Witam się słonecznie!
Dziewczyny żeby nie było. Nie jestem nie gościnna ani nie towarzyska, przeciwnie. Z tym że ci właśnie znajomi są po prostu nachalni, zawsze się wpraszają, najchętniej co tydzień by się u nas gościli, a ja teraz naprawdę nie mam ochoty na nocne posiedzenia. Zresztą ja nigdy się do nikogo nie wpraszam, jak mam ochotę się spotkać, to proponuję wspólne wyjście na pizzę, lody itd.
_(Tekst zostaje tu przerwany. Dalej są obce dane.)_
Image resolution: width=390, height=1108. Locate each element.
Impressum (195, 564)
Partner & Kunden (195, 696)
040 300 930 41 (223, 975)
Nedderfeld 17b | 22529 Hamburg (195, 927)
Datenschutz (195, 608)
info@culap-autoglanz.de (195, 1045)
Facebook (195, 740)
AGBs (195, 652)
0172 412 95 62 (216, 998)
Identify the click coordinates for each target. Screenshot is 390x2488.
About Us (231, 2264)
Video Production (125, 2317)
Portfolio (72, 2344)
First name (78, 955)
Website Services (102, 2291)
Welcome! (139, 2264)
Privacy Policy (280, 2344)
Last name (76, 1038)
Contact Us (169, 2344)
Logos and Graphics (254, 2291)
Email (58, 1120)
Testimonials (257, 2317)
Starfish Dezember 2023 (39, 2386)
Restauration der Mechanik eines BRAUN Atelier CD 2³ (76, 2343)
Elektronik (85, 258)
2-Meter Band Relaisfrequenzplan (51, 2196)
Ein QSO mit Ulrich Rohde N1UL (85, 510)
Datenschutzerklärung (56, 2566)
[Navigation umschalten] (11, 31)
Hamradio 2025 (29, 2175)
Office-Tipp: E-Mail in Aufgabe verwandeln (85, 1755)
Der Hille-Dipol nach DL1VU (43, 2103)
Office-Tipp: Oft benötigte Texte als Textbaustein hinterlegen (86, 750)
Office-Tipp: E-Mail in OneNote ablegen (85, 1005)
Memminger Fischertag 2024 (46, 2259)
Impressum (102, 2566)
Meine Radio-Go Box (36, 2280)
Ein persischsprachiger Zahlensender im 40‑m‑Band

Po za tym lubię być przygotowana jak mam kogoś gościć.
Pola właśnie miałam zamiar się położyć. Biegałam w szlafroku łóżka rozścielone, a tu dzwonek.
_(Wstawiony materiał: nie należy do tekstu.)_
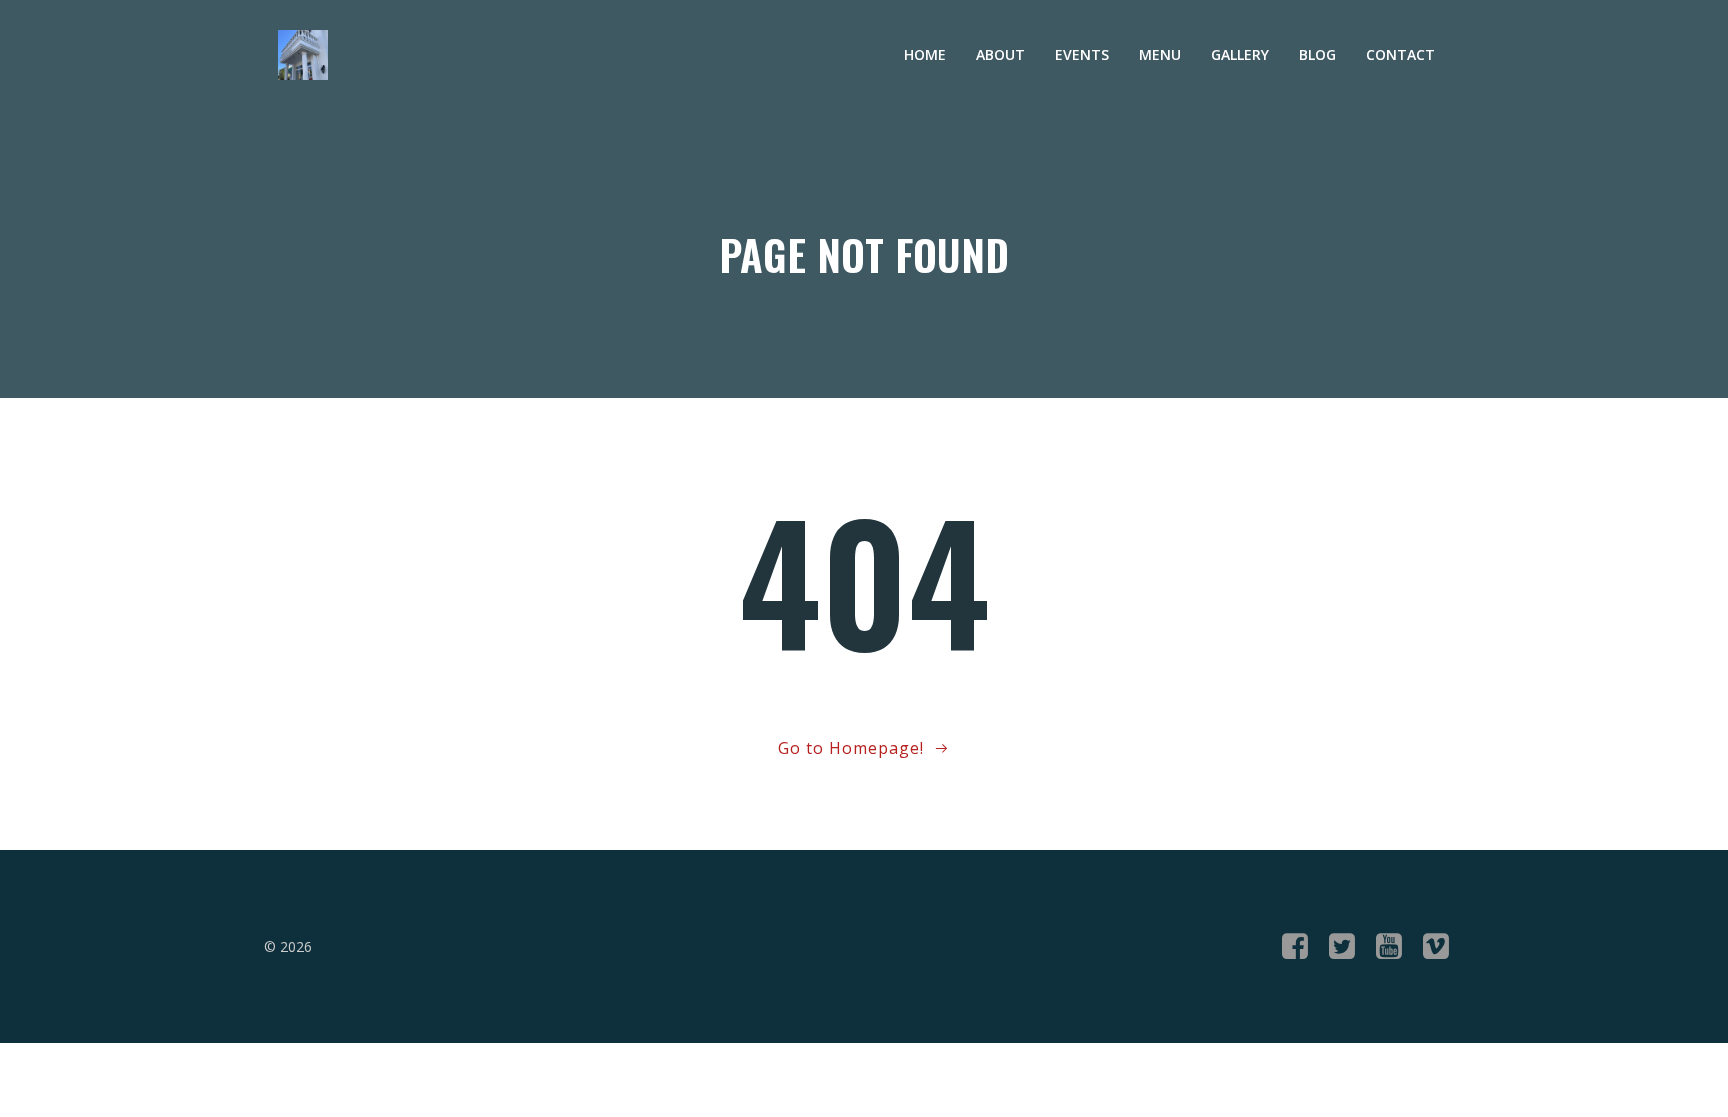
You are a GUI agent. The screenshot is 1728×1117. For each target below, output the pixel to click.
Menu (1160, 54)
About (1000, 54)
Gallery (1240, 54)
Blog (1317, 54)
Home (925, 54)
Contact (1400, 54)
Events (1082, 54)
Fajnie że festyn wam się udał, mimo średniej pogody.
My też właśnie na rowerku, to znaczy mąż z małym testują nowy rower, a ja na fotelu nogi opalam i popijam warkę 0%
Chybra ja też bym się wymiksowała przez tel.ale oni do drzwi zadzwonili, myślałam że jakiś sąsiad czegoś potrzebuje.
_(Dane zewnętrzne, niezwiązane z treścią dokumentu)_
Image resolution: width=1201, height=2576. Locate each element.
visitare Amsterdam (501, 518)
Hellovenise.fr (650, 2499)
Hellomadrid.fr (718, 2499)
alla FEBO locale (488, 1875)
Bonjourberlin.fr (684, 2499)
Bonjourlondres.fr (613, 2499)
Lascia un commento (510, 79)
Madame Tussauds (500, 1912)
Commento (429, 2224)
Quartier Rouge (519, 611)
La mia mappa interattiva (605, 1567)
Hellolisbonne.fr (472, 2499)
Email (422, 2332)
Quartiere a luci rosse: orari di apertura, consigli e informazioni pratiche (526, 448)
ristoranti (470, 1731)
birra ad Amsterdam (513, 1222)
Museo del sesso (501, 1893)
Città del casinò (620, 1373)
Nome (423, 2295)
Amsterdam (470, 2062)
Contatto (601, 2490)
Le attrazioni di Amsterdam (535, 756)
Chciała byś w domu rodzić? Ja bym się bała.
Co do alko mam takie samo podejście, w zasadzie nigdy nie pijam, ale jak mam ochotę to łyk czerwonego wina, lub cydru z pewnością nie zaszkodzi.
Linoone rękaw? Szacun!
Maziajka miłej imprezki życzę.
Anita to fajnie jak goście zamierzają 2-3 godz siedzieć, ja liczę minimum do 20.00
Więc obiad, tort, ciasta,desery, kawa, jak my na nieszpory pójdziemy, to będzie zimna płyta i wieczorem kolacja na ciepło.
Madziazt to pojechali z tymi drzwiami. Na szczęście nie zostało ci dużo,wytrzymasz.
Taaaak połączenia ciała z umysłem

jak nad potrzebami fizjologicznymi nie da się zapanować.
Inka nie ma co się stresować, co ma być to będzie. Może ty akurat będziesz miała szybko i bezboleśnie
Abed udanego festynu.
Aga_k_m mam nadzieję, że makeupu nie będę musiała małemu robić.
Ziewałam, a jak!

jeszcze poprosiłam syna żeby do mnie zadzwonił i pół godz.w kuchni z nim gadałam

ale problem w tym, że to im wcale nie przeszkadzało.
Też się martwiłam że mała jest pośladkowo, a teraz fika na wszystkie strony, jednak jak śpi to czuję że główka na dole. Gdybym miała mieć cc to też bym się nie obraziła.
Myślałam że tylko ja jestem dziwna i dotyk mojego męża w ostatniej fazie mi przeszkadzał.
Kasia również wszystko mi leci z rąk i plamię się jak dziecko

a ogródeczek koło domu, to dla mnie podstawa, chociaż malutki.
Zmykam pod prysznic i może się na spacerek przejdziemy, jest tak cudnie.. Miłego popołudnia.